$n$ people are choosing numbers $X_1, \ldots , X_n$ randomly (uniformly) and independently, from: $\{1, 2, \ldots , \frac {n}{logn} \} $.
We'll notate $Y$ for the number of triplets $i<j<k$ such that $X_i=X_j=X_k$
We're required to find an asymptotic notation for $E[Y]$ and $Var(Y)$
Regarding the variance, I havent approached that yet.
For the expected value, I've defined a Bernoulli RV $X_i$ such that $X_i=1$ with probablity $P=\frac {logn}{n}$
Yet I'm not sure how to proceed from here, I was thinking of defining a Negative Binomial RV with $r=3$, though I dont know how to move on from that.
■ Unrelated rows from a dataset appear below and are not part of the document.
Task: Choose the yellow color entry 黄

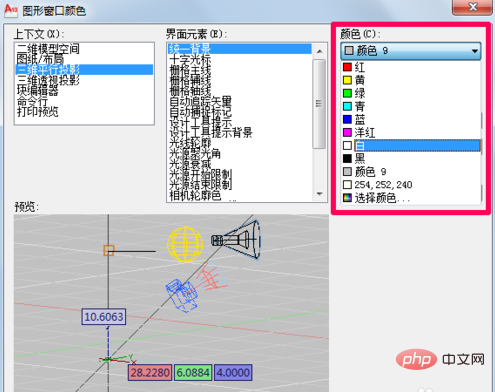Action: [411, 80]
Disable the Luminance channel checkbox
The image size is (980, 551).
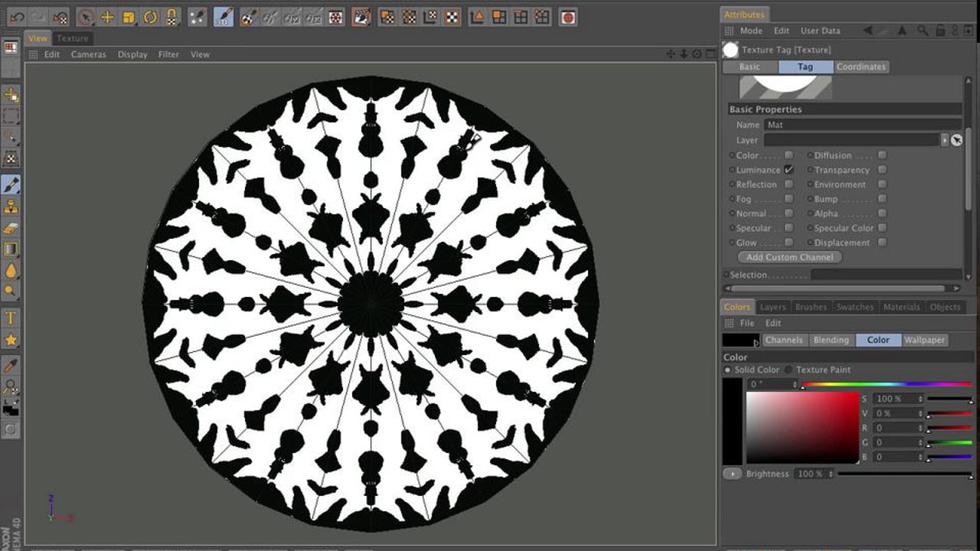click(x=789, y=170)
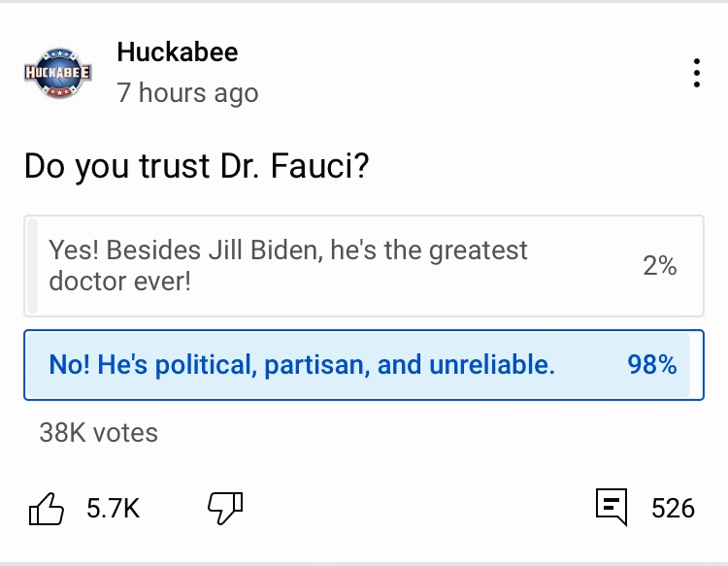The height and width of the screenshot is (566, 728).
Task: Open the three-dot post options menu
Action: (696, 74)

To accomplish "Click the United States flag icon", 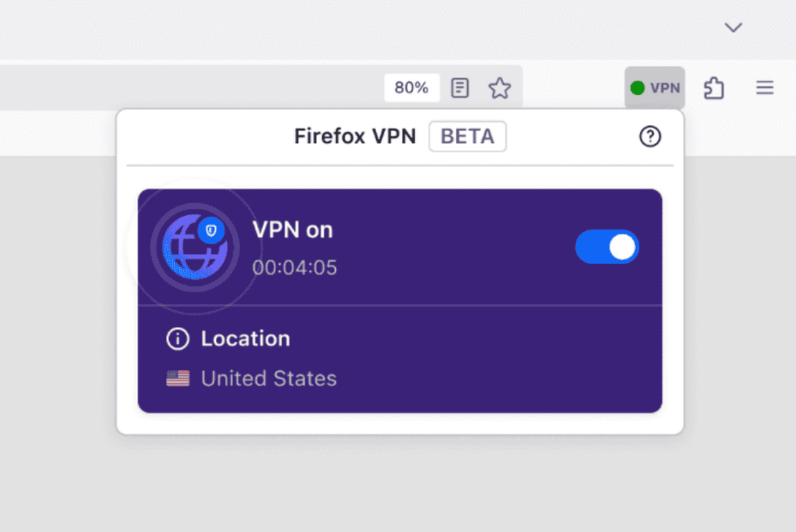I will [178, 378].
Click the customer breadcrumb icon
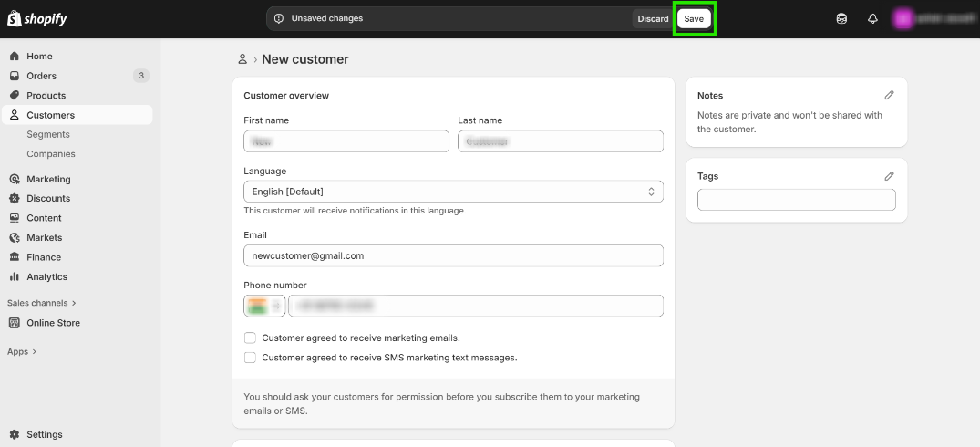Image resolution: width=980 pixels, height=447 pixels. 242,59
Any intuition/direction could help!
Hint: Let $m$ be the total number of triplets (you should be able to compute $m$, in terms of $n$).
Imagine we enumerate the $m$ triplets, in some predetermined order, from $1$ to $m$. Let $Z_t$ be the relevant indicator variable: $Z_t=1$ if the triplet verifies the condition $X_i=X_j=X_k$
Then $Y = \sum_{t=1}^m Z_t$
Then, to compute $E[Y]$ it's enough to compute $E[Z_t]$. which is easy.
The variance, is a little more complex.
Update: the number for triplets is $m=\binom{n}{3}$ (combinations) . Because the condition $i<j<k$ implies that the elements must be distinct and that, all all possible permutations we restrict to one (equivalently: we dont' take into account the order of the three items).
Now $E[Z_t]=P(X_i=X_j=X_k) = r \frac{1}{r^3}=1/r^2$ where $r=n/\log n$
Hence $$E[Y]= \frac{m}{r^2} = \binom{n}{3}\frac{\log ^2 n}{n^2}=\frac{n (n-1)(n-2)}{6}\frac{\log ^2 n}{n^2} \to \frac{n \log^2 n}{6}$$
Update 2: As for the variance. We want to compute $E[Y^2]$. But
$$E[Y^2]= \sum_{i=1}^m \sum_{j=1}^m E[Z_i Z_j]$$
where $E[Z_i Z_j]=P(Z_i=1,Z_j=1)$ Now, group those $m^2$ terms, according to how many elements the joined triplets comprise (from three to six). Compute $P(Z_i=1,Z_j=1)$ for each group and sum.